┌─ PROVIDED TEXT
Once in a while, sure. Most of the days out of the week or month and it’s not good.


----------



## notmyjamie (Feb 5, 2019)

He was probably worried something had happened to you. I think most people think staying out until 2am is not a good thing. If you tell him you'll be home at a certain time you should respect that. If something has to change you should update him. That's just basic consideration for your husband.


----------



## Harold Demure (Oct 21, 2020)

I don’t know if you do this regularly but the tone of your first post led me to believe you do. Does your husband stay out late on a regular basis and, if so, how do you feel about that?

I will add a caveat straight away that, if this is a one off, then ignore my comments below but you do say you are ALWAYS OUT WITH YOUR GIRLFRIENDS. 

Okay, so you don’t drink, take drugs or sleep around but you are neglecting your marriage and your husband is going to get used to you not being there. How long before he gets fed up with this and starts to seek companionship else where or some “female friend” offers smpathy. You have already had the WTF are you phone call and I can’t say I blame him. That is not a gender thing as I am sure many women would be making the same Phone call.

Don’t think it won’t happen to you because this site is full of people whose wayward spouses were feeling neglected, started talking to someone who offered a friendly ear and then found themselves in an EA or PA.

Obviously you should both have and enjoy friendships and you shouldn’t be tied to the house but there needs to be some balance here, which is what I would say if it was your husband. Only you can choose your priorities, make decisions about what is appropriate but your family will face the consequences if it results in a broken home.

Finally, not so sure about the pyjamas thing. Is it because you are being caring or is it because you want to hide the time you get home?

May be time to become a grown up?
└─
### TASK 1
From the forum thread, list every sentence that ends with a question mark.
The forum thread has nothing to do with the entries.
┌─ SOURCE MATERIAL
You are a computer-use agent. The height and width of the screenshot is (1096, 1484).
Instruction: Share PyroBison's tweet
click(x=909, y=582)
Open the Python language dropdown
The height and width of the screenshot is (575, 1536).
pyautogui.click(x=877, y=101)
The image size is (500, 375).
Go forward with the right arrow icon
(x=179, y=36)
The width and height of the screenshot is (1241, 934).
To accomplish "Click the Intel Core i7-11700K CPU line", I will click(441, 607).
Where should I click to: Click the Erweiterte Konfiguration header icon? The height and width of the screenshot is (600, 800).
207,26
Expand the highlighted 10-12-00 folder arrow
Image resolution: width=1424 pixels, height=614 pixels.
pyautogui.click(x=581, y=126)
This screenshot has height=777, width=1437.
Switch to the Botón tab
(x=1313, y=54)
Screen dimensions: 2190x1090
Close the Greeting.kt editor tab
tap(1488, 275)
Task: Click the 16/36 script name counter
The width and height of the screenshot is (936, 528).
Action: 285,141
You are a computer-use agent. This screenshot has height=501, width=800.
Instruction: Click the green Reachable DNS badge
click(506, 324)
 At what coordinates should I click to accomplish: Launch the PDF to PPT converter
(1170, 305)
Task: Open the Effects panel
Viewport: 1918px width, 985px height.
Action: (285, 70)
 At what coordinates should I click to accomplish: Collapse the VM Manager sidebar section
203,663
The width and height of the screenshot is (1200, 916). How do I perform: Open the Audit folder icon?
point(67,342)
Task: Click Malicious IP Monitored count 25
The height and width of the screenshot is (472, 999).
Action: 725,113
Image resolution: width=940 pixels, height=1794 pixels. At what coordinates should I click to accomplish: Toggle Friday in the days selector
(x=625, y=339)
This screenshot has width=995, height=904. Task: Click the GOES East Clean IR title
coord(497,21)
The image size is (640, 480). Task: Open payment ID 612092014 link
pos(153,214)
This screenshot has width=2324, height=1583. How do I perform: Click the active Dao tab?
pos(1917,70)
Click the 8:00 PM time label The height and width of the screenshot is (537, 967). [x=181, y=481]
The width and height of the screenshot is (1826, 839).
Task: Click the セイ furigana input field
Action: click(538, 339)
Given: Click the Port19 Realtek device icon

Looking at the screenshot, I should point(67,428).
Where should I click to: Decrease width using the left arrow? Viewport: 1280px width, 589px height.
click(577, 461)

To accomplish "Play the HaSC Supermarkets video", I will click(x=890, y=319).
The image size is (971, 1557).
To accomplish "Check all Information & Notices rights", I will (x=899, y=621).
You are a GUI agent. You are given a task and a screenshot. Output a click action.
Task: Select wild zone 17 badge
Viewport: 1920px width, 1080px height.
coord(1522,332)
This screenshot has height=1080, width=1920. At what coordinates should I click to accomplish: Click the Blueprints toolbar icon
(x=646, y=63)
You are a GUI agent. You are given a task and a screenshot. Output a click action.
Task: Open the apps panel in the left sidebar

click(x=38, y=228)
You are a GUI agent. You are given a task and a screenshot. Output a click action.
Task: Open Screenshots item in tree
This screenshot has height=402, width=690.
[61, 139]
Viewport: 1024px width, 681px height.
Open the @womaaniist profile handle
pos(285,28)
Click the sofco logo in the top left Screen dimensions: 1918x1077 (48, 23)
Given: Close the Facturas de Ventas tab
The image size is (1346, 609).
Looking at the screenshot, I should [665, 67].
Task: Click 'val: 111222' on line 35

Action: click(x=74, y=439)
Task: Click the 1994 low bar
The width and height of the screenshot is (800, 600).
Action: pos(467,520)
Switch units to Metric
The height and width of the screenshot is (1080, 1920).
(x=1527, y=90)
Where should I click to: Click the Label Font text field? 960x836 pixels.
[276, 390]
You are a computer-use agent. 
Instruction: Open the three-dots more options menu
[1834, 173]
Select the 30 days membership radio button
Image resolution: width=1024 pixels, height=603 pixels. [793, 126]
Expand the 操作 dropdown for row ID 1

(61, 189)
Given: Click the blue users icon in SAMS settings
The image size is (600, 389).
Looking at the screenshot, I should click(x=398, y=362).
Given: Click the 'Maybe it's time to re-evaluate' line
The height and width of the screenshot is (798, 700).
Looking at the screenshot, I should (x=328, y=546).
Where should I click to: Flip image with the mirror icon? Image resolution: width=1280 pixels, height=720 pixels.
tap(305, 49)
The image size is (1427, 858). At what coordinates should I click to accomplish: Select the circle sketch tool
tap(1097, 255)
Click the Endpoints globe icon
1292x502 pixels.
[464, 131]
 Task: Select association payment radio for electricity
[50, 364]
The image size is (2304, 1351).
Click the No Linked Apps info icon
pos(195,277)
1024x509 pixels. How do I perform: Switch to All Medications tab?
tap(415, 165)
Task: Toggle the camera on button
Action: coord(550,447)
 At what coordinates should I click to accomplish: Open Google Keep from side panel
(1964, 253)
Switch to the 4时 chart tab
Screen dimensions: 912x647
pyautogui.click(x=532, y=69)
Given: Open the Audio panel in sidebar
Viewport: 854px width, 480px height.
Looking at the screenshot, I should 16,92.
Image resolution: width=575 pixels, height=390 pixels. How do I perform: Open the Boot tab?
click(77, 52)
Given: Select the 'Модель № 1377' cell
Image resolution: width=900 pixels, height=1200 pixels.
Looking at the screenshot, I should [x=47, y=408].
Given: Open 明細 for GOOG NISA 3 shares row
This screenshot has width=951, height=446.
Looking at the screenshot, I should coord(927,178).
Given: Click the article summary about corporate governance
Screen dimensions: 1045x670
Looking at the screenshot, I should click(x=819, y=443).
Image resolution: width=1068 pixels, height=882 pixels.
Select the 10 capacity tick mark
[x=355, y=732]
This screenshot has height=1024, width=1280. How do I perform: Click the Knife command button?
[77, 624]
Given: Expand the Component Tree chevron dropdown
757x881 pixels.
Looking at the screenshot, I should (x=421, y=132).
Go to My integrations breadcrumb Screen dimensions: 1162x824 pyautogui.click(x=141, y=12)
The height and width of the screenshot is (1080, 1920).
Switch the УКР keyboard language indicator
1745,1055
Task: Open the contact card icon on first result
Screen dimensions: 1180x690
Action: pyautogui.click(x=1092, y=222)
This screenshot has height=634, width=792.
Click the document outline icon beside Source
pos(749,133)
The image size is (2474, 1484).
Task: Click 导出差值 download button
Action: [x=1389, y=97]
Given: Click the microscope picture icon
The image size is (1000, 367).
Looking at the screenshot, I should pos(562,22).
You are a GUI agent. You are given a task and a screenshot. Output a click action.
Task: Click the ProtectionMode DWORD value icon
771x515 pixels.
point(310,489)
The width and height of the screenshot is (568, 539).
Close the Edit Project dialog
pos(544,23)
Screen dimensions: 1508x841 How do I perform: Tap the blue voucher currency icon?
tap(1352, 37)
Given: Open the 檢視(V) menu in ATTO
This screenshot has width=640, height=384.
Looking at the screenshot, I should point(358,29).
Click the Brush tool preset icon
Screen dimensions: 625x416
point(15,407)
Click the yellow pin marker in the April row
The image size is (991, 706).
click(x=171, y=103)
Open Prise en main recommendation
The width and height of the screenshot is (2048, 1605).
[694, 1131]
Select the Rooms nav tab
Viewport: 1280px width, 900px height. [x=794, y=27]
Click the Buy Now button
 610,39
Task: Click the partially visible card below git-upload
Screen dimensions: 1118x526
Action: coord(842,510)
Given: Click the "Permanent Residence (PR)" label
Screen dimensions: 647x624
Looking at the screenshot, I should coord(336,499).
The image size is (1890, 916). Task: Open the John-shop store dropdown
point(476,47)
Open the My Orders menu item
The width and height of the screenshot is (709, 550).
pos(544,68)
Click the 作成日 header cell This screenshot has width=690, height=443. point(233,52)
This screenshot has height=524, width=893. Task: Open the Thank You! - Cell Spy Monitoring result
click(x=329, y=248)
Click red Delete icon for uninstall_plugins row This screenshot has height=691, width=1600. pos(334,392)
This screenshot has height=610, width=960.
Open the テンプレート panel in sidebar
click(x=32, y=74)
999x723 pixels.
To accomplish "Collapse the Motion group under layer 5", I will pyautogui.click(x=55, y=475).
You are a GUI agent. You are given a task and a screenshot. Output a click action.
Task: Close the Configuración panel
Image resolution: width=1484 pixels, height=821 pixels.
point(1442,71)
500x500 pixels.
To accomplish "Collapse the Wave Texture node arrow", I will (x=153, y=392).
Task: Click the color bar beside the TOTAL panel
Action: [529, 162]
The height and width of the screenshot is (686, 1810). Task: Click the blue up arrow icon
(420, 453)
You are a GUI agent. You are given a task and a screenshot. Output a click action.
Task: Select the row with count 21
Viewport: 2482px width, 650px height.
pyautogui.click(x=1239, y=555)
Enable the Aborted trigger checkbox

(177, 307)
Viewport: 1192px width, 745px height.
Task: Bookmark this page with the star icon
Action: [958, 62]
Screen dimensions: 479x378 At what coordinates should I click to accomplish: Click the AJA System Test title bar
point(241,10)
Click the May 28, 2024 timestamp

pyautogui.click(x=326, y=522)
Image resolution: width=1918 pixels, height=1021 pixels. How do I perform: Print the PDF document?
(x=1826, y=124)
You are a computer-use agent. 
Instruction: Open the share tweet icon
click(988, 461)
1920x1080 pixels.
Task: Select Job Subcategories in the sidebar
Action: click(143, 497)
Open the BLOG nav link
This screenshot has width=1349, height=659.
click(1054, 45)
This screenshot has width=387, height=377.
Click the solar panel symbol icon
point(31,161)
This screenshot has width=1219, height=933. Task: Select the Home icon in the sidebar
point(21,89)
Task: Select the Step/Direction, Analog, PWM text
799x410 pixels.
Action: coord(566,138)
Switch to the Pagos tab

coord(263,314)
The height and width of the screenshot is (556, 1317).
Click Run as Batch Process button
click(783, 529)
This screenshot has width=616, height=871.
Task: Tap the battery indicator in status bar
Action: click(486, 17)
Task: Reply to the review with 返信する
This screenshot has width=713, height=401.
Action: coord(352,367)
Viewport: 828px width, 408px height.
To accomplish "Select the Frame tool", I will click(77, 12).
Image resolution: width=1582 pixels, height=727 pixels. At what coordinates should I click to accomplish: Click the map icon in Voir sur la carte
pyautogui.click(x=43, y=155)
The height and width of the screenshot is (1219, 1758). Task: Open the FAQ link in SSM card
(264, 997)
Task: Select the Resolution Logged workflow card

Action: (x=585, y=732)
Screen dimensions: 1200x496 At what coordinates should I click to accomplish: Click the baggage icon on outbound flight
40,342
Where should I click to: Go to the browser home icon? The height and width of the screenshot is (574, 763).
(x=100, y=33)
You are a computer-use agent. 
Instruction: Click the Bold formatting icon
└─
### TASK 2
Set down the entries from the line with "At what coordinates should I click to accomplish: Open" through the line with "Looking at the screenshot, I should 16,92.".

### FULL RESPONSE 1
Does your husband stay out late on a regular basis and, if so, how do you feel about that?
Is it because you are being caring or is it because you want to hide the time you get home?
May be time to become a grown up?

### FULL RESPONSE 2
 At what coordinates should I click to accomplish: Open Google Keep from side panel
(1964, 253)
Switch to the 4时 chart tab
Screen dimensions: 912x647
pyautogui.click(x=532, y=69)
Given: Open the Audio panel in sidebar
Viewport: 854px width, 480px height.
Looking at the screenshot, I should 16,92.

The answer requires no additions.